Open Mon–Wed 4pm–11pm, Thu–Fri 2pm–11pm, Sat midday–11pm, Sun midday–8pm

I quite like cocktails, especially if they are at some subtly high-end establishment that I can’t really afford and I’ve managed to bag myself a quiet corner and a small table, sipping on a martini, secretly pretending to be James Bond while spying on (‘people watching’) the crowd. Fun, right? So, you might ask, where should I go to spend half of next month’s rent on tomorrow’s hangover? How about…

Knightsbridge.
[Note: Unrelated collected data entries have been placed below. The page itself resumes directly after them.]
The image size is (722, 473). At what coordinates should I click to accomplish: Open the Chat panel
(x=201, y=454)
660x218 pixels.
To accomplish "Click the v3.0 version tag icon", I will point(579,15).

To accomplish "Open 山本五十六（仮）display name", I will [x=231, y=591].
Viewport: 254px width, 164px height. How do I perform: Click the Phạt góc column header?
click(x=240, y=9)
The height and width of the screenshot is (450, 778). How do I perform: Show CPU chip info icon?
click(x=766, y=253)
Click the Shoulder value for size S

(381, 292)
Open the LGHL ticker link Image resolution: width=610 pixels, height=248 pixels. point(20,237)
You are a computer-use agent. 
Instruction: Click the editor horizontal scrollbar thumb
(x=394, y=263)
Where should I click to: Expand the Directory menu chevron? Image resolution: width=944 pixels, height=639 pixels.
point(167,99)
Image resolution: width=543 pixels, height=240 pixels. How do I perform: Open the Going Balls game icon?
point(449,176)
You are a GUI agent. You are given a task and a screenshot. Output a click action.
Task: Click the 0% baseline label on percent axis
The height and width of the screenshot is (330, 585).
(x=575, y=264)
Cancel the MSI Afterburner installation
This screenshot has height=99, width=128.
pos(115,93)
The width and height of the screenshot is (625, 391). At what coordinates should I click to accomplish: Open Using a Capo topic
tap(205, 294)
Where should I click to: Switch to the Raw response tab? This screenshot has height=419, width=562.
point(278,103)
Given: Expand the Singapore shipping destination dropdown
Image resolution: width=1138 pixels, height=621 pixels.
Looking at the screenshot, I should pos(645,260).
Home to a few of the capital’s most revered institutions, like Harrods and large scale tax avoidance, you will find—nestled between a lot of off-shore bank vaults thinly disguised as luxury flats—another of London’s famed venues, Harvey Nichols.

Like Harrods and its cut-price cousin, Selfridges, Harvey Nichols is a giant lung, a place that inhales cash and exhales extravagance, a place where every tag might as well say “why do you care what this says, are you poor?” instead of a price.

That said, Harvey Nichols is not just a place for incredibly expensive fashion and contouring counters, it’s also got a decent bar upstairs. The famed ‘Fifth Floor’ even offers cocktail making classes (these classes start at 9am, which is quite punchy).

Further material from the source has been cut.